# PROMPT
Find each line in the records below that contains the word "computer", and copy it out.

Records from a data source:
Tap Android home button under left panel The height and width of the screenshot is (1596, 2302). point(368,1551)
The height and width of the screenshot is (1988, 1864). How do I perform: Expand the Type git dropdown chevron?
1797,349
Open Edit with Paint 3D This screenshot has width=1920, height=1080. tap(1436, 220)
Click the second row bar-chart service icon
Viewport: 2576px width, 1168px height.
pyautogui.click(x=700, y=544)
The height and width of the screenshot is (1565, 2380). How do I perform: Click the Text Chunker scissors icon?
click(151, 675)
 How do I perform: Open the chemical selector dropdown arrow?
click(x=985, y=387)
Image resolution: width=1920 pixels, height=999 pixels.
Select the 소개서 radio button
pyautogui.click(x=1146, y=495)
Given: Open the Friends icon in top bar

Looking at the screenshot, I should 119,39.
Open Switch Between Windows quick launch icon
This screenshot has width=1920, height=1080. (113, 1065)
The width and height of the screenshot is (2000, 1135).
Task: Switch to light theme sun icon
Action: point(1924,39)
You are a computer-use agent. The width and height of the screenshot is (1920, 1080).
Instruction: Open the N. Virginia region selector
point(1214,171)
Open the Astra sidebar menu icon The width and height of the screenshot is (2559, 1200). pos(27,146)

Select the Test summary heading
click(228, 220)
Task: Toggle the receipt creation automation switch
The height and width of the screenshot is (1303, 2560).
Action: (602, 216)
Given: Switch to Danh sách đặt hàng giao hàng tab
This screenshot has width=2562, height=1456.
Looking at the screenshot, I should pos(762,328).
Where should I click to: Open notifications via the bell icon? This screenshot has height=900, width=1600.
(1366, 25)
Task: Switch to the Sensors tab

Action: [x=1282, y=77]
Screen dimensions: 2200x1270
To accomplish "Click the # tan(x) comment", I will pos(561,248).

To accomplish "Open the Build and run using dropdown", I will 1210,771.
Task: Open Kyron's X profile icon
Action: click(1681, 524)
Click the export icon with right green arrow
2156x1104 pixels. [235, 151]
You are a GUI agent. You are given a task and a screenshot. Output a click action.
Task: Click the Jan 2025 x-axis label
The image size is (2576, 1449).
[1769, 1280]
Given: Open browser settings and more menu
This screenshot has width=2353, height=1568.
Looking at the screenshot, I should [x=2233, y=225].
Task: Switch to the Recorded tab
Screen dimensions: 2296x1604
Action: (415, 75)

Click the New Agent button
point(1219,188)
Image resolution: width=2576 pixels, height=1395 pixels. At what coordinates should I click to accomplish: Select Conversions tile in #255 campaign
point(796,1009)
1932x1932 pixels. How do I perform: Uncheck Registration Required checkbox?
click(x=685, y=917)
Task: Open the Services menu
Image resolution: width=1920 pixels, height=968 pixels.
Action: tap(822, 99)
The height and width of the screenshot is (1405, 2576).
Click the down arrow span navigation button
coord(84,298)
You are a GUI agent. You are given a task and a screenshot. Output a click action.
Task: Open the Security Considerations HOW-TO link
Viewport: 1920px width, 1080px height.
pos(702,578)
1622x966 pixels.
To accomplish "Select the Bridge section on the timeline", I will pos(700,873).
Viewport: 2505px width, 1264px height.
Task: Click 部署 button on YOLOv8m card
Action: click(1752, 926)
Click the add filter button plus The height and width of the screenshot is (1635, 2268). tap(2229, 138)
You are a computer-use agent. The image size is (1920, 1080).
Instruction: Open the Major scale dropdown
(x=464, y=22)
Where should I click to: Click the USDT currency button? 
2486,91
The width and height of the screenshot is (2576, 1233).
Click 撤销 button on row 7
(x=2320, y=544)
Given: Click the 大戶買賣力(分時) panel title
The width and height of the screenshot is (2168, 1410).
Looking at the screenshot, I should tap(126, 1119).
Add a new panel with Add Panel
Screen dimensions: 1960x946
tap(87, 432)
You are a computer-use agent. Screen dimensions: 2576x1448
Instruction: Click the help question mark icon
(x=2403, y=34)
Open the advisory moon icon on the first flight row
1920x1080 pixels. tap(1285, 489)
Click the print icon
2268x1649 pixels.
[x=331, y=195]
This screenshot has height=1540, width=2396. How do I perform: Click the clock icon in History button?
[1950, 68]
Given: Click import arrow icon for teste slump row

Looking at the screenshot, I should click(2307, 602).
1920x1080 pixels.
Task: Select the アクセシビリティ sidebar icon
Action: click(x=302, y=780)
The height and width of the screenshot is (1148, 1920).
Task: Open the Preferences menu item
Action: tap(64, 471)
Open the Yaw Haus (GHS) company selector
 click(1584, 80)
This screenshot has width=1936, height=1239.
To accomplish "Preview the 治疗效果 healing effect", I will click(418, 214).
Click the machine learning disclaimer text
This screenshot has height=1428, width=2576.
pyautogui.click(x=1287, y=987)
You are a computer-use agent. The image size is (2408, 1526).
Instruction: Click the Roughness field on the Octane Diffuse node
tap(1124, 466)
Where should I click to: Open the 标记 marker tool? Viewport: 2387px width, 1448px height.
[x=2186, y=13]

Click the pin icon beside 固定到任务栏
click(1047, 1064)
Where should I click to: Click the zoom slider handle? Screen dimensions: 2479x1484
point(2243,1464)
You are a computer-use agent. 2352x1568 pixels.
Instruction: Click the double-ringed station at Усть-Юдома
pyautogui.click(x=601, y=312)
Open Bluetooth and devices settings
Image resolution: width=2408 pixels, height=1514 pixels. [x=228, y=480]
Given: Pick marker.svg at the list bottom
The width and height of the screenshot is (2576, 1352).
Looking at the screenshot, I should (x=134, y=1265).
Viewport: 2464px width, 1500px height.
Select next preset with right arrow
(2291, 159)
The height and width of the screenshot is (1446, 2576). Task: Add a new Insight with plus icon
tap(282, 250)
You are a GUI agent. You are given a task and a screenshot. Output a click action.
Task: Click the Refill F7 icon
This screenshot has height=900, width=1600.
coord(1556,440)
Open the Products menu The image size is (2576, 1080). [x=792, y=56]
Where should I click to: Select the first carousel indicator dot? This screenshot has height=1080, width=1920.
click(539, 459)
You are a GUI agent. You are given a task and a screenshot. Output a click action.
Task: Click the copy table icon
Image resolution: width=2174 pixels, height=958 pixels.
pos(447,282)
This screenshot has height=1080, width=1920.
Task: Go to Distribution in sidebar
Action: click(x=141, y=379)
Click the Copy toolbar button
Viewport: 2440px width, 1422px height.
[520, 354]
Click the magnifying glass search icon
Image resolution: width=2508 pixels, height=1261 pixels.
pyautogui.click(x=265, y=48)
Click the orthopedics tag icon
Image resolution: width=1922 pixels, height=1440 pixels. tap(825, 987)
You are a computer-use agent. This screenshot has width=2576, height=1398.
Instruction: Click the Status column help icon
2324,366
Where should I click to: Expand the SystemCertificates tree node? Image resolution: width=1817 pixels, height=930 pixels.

# FINISHED TASK
You are a computer-use agent. The width and height of the screenshot is (1920, 1080).
You are a computer-use agent. The image size is (1920, 1080).
You are a computer-use agent. Screen dimensions: 2576x1448
You are a computer-use agent. The image size is (2408, 1526).
You are a computer-use agent. 2352x1568 pixels.
You are a computer-use agent. This screenshot has width=2576, height=1398.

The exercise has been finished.